__TEXT SEGMENT__.
Flat organisational structures are typical in the fast-moving world of start-up culture, and the trend has spread into larger organisations over the past few years. The concept of the flat structure – little or no hierarchy, open communication between all employees, short chains of command and high levels of autonomy – sounds fantastic.
However, flat structures – such as a law firm with four levels: paralegals, associates, senior associates and partners – often fail to deliver what they promise, especially once companies grow past the start-up phase. Here’s why:
1. Employees have changed
Both Gen Y and Z workers are the product of an education and life built around levels and progression. Both generations value extensive feedback, a clear route to career advancement and measurable indicators of progress.

__RECORD EXCERPTS__.
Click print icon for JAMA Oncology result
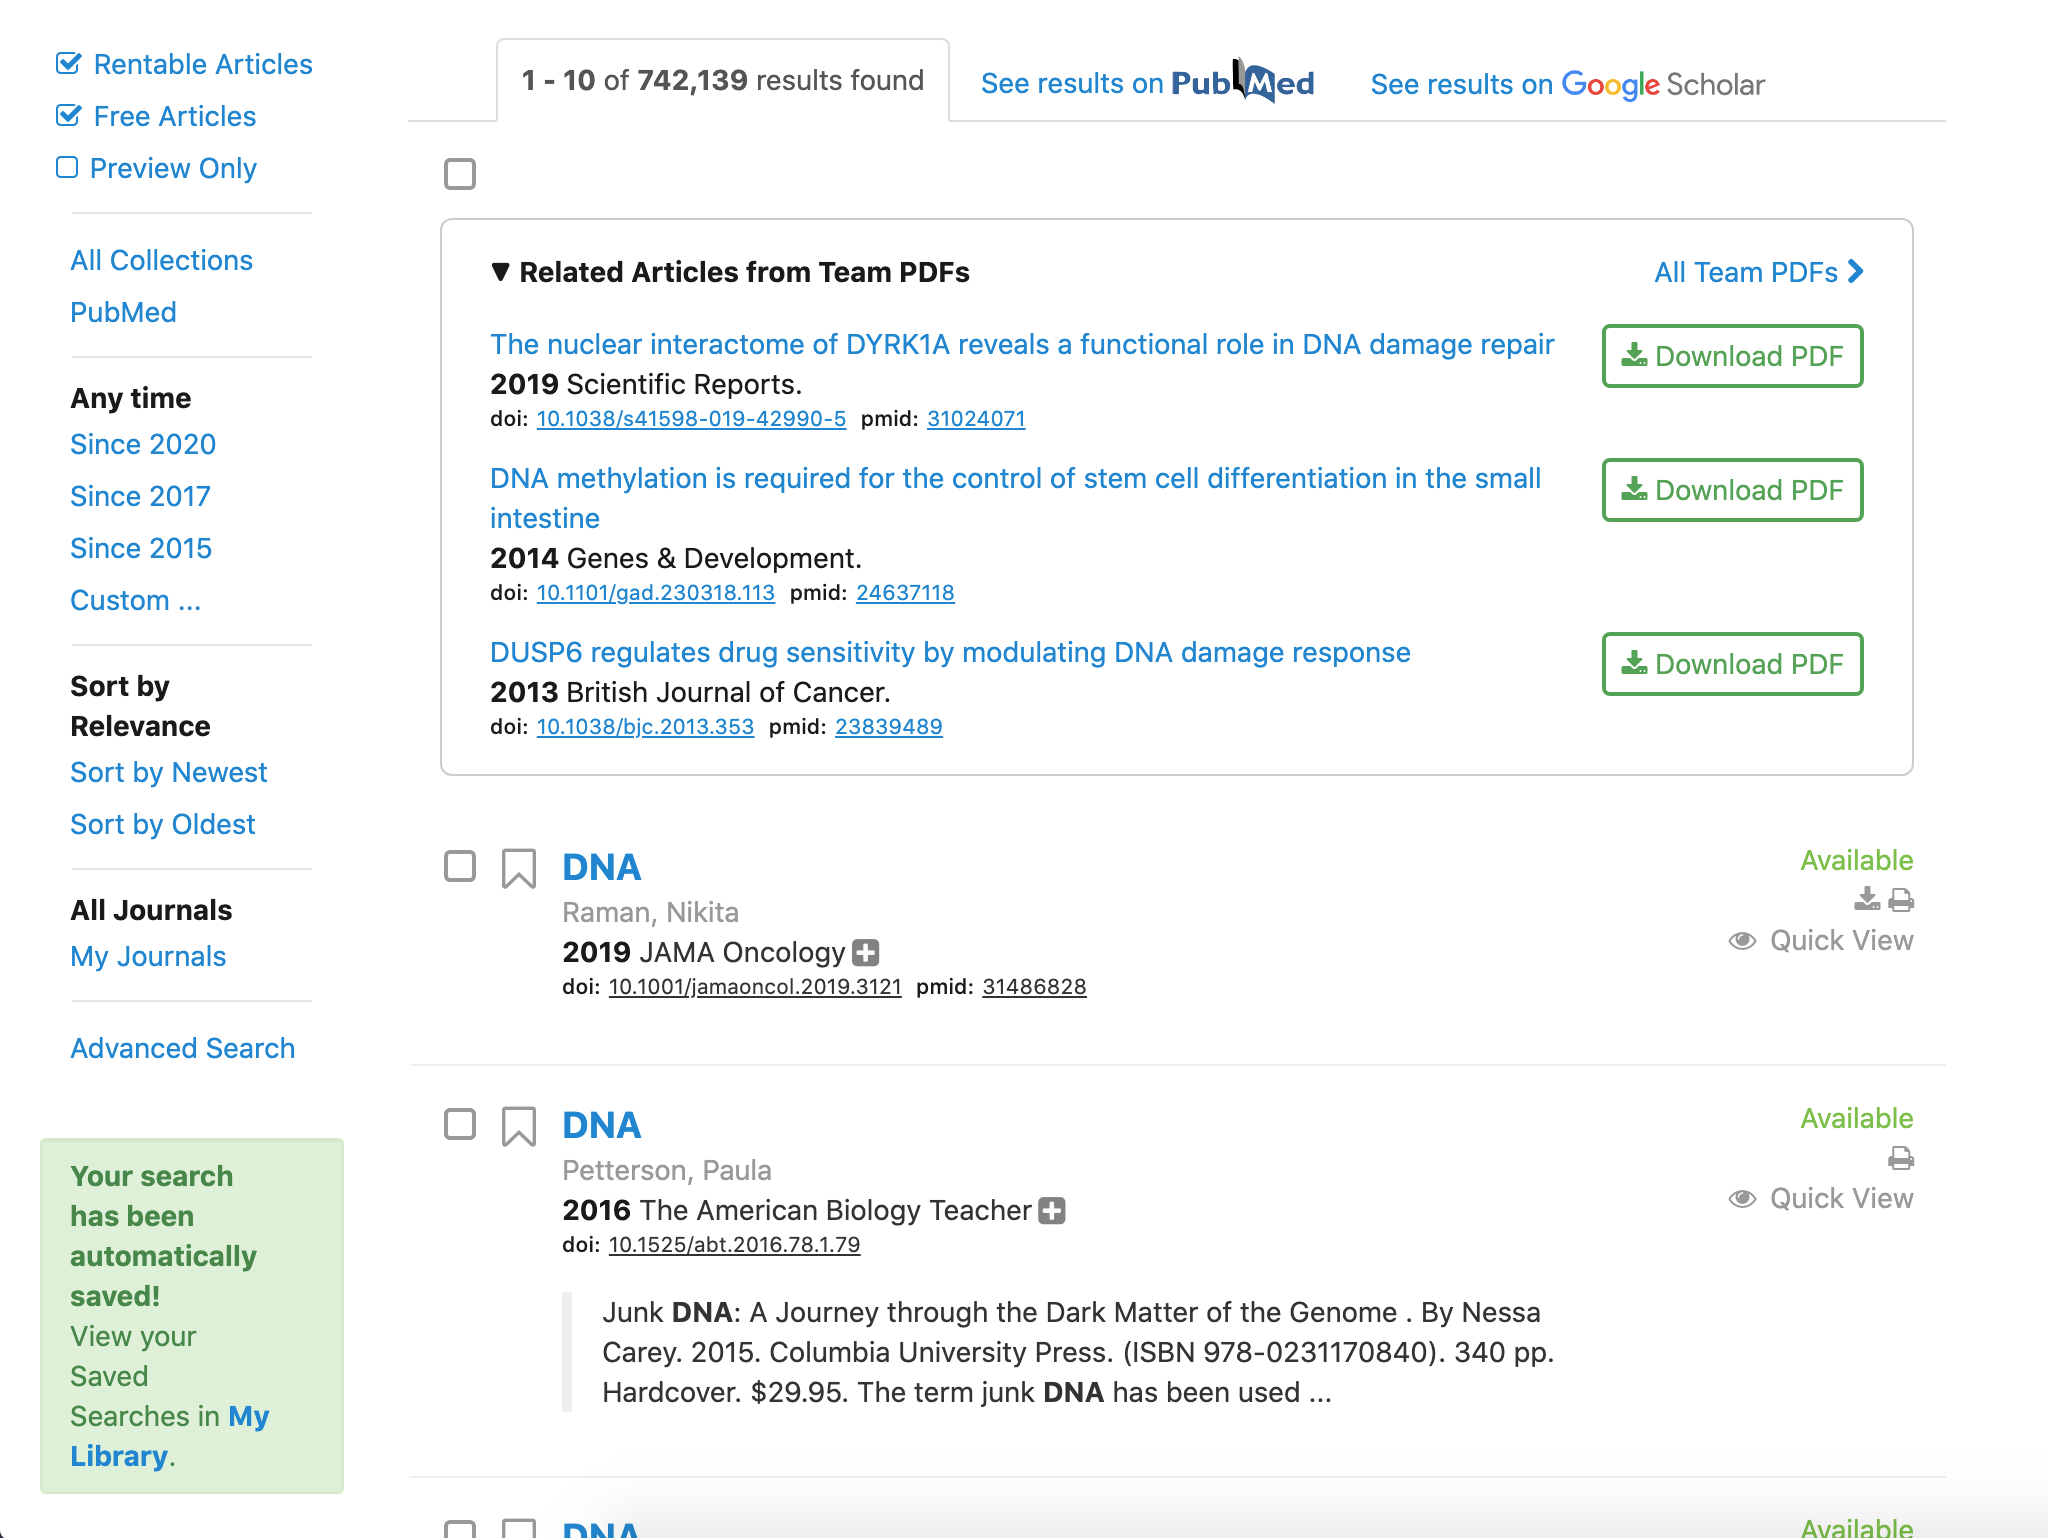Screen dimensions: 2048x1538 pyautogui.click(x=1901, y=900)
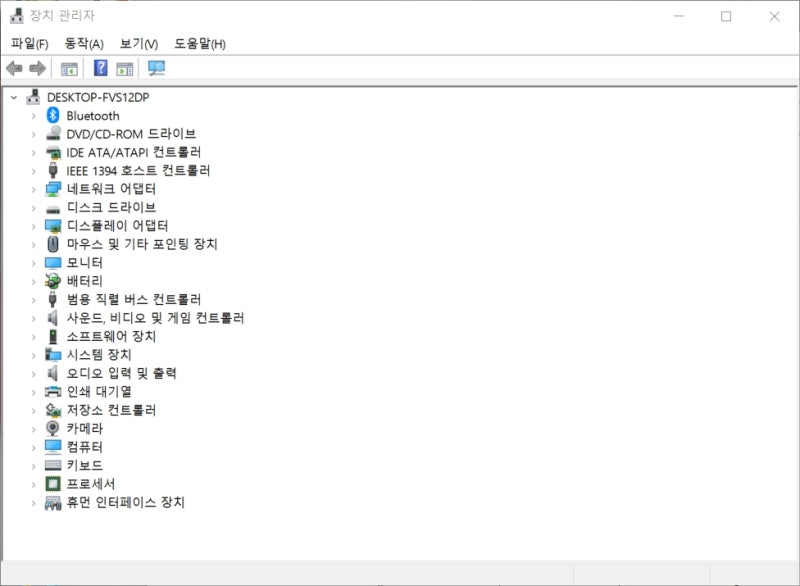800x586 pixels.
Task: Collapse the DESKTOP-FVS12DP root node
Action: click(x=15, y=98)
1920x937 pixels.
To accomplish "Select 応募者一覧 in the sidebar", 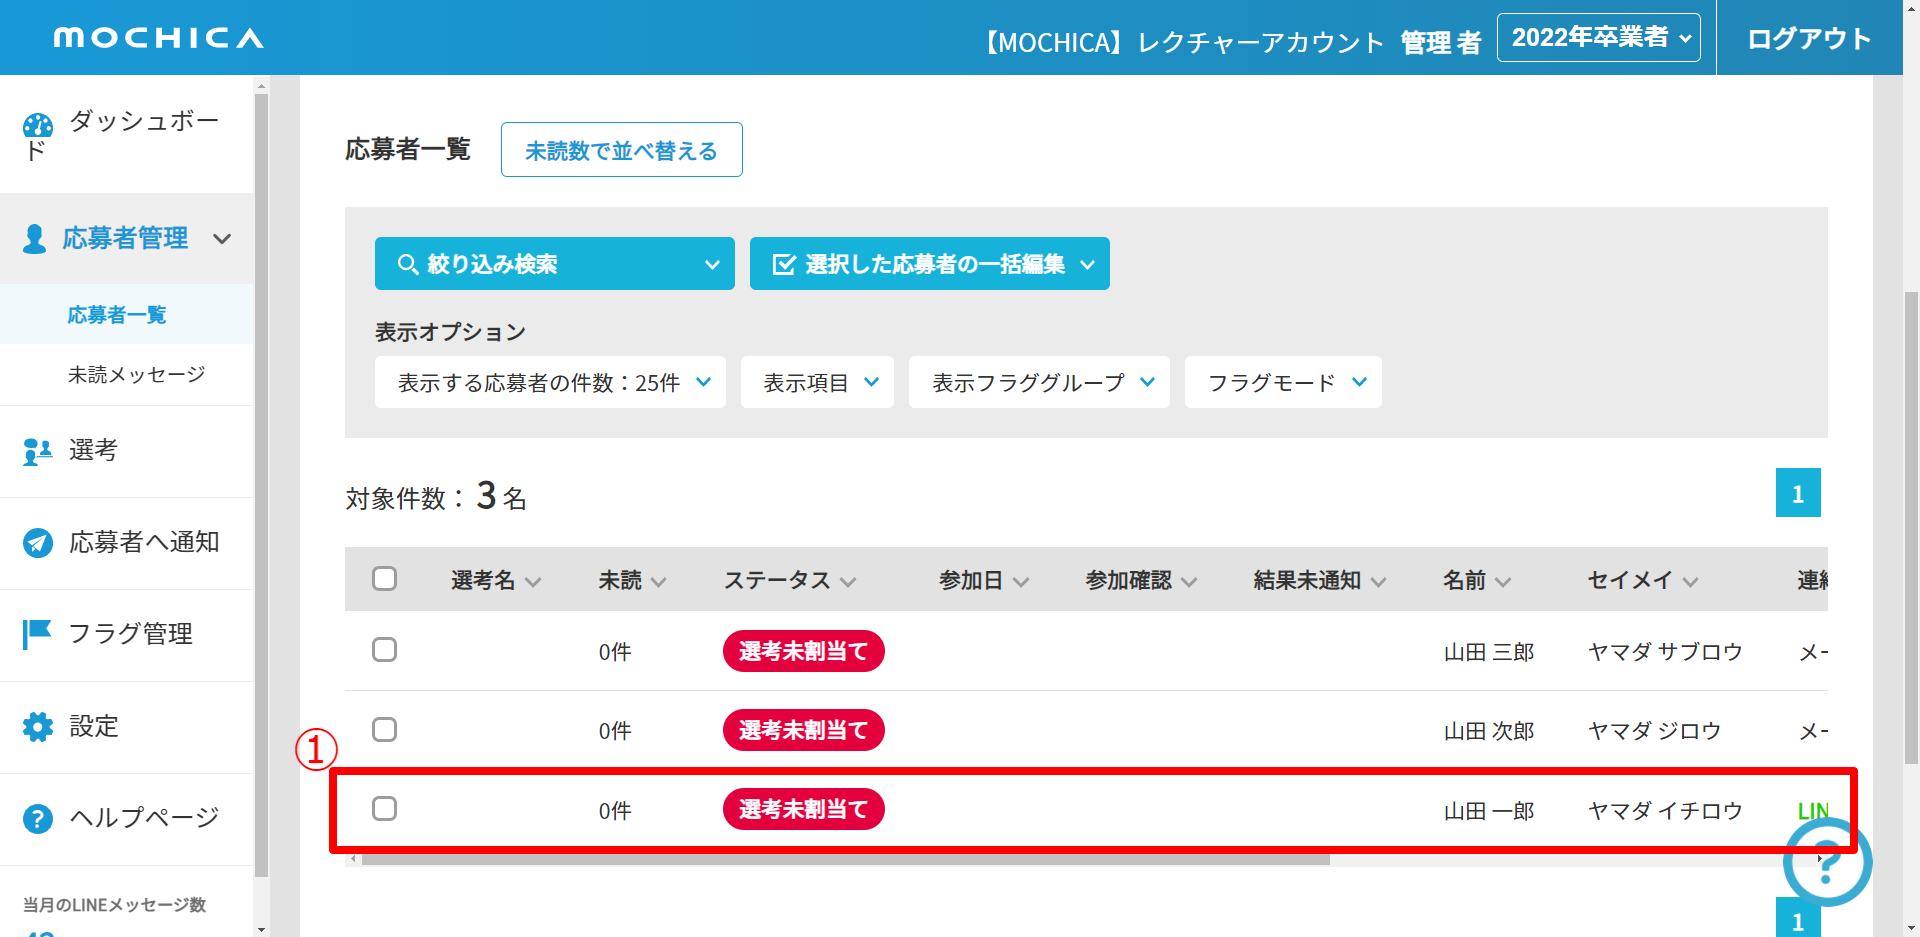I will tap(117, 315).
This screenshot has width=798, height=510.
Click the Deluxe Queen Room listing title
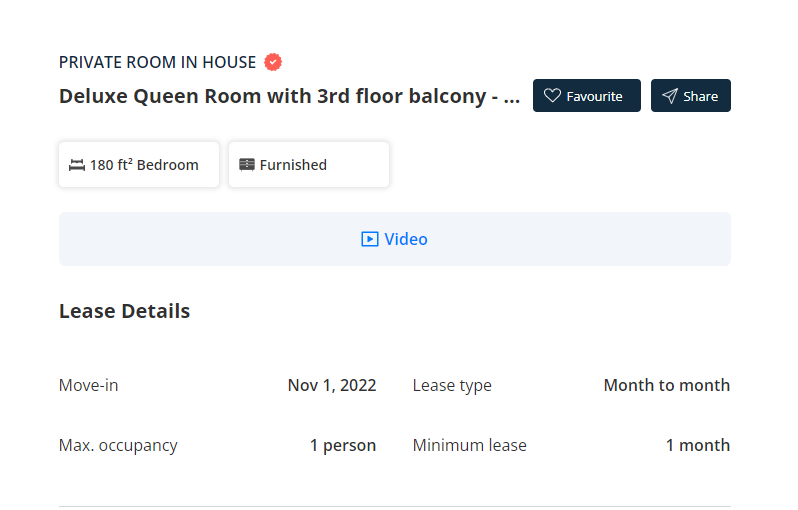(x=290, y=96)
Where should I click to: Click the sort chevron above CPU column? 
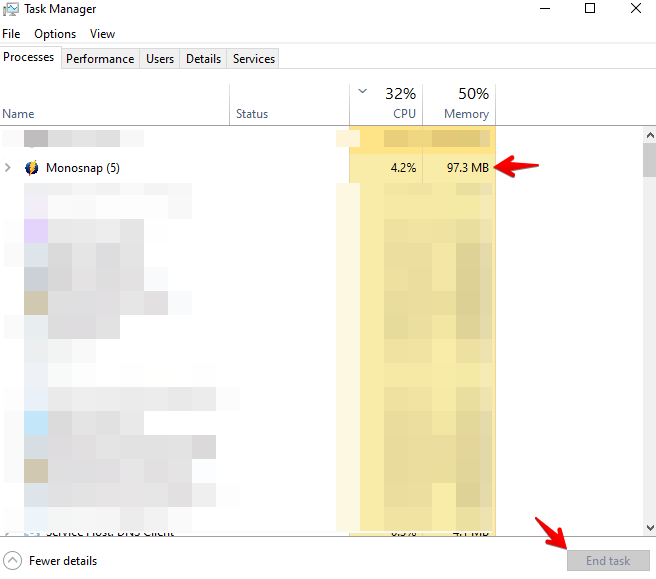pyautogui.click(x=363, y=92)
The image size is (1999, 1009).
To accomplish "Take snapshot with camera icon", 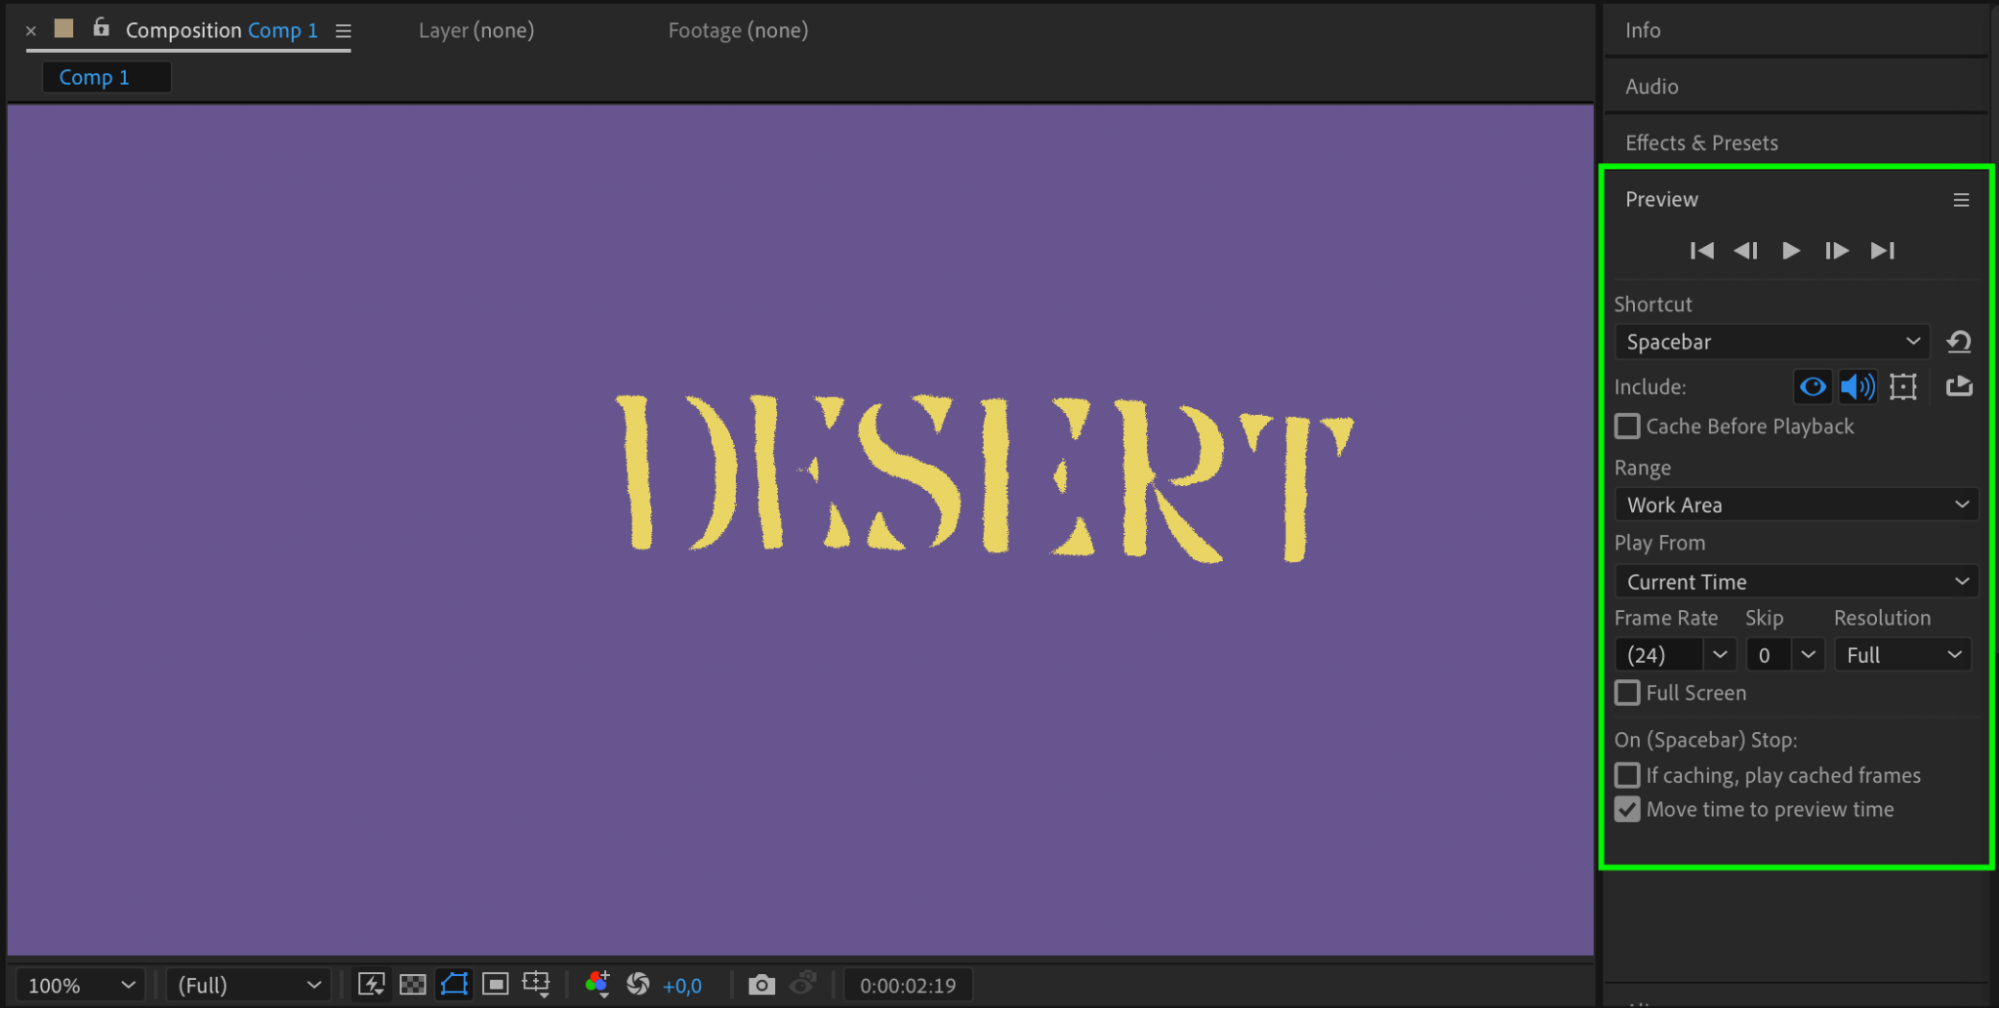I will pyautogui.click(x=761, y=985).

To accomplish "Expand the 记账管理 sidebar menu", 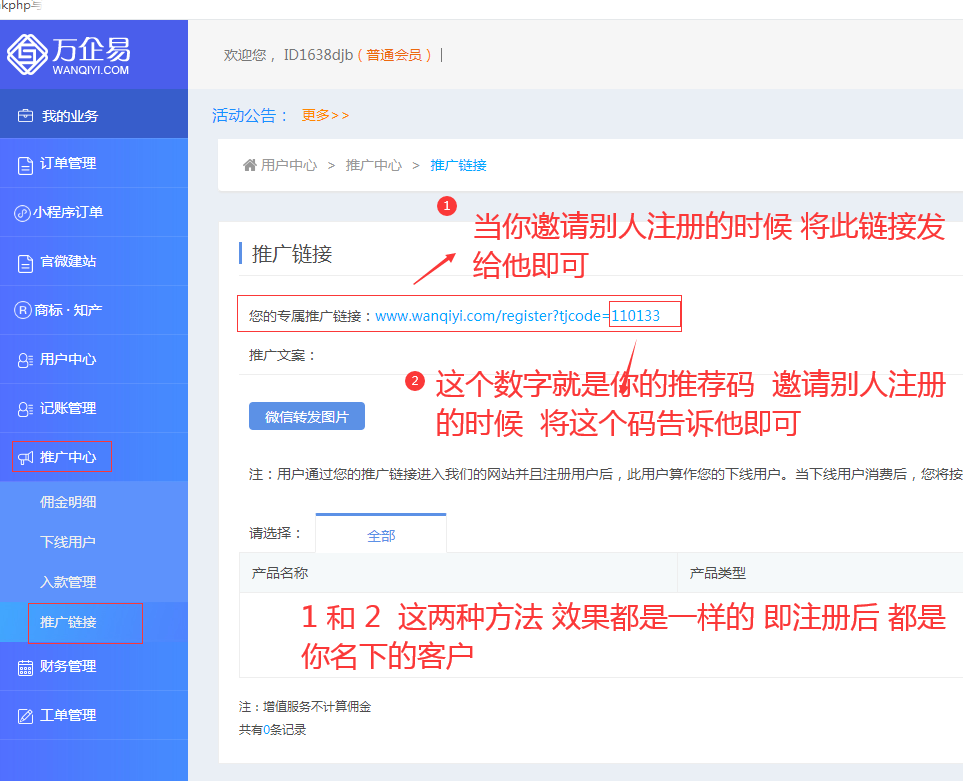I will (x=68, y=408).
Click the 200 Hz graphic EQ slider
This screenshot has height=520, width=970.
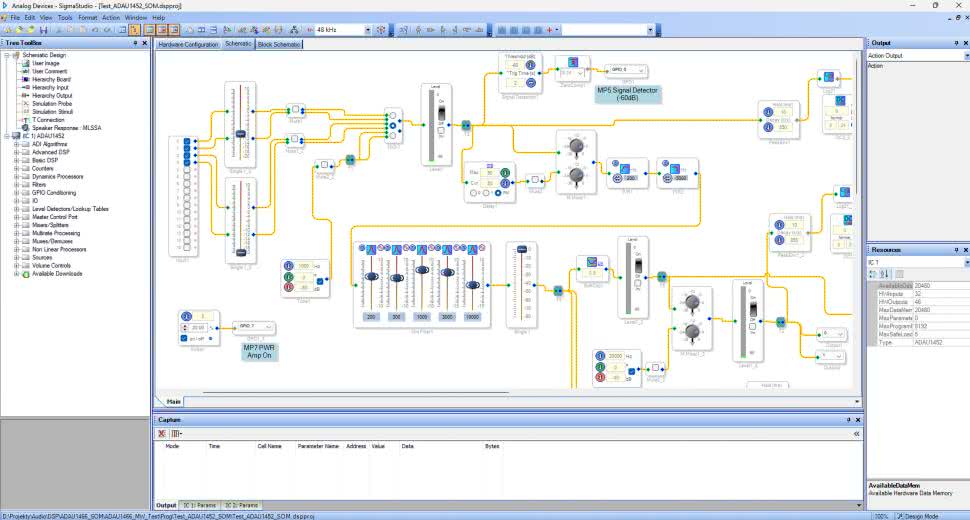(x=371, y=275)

__TASK DETAILS__. Please list the four levels of the law firm named in the text on flat organizational structures.

__FULL RESPONSE__. Paralegals, associates, senior associates, partners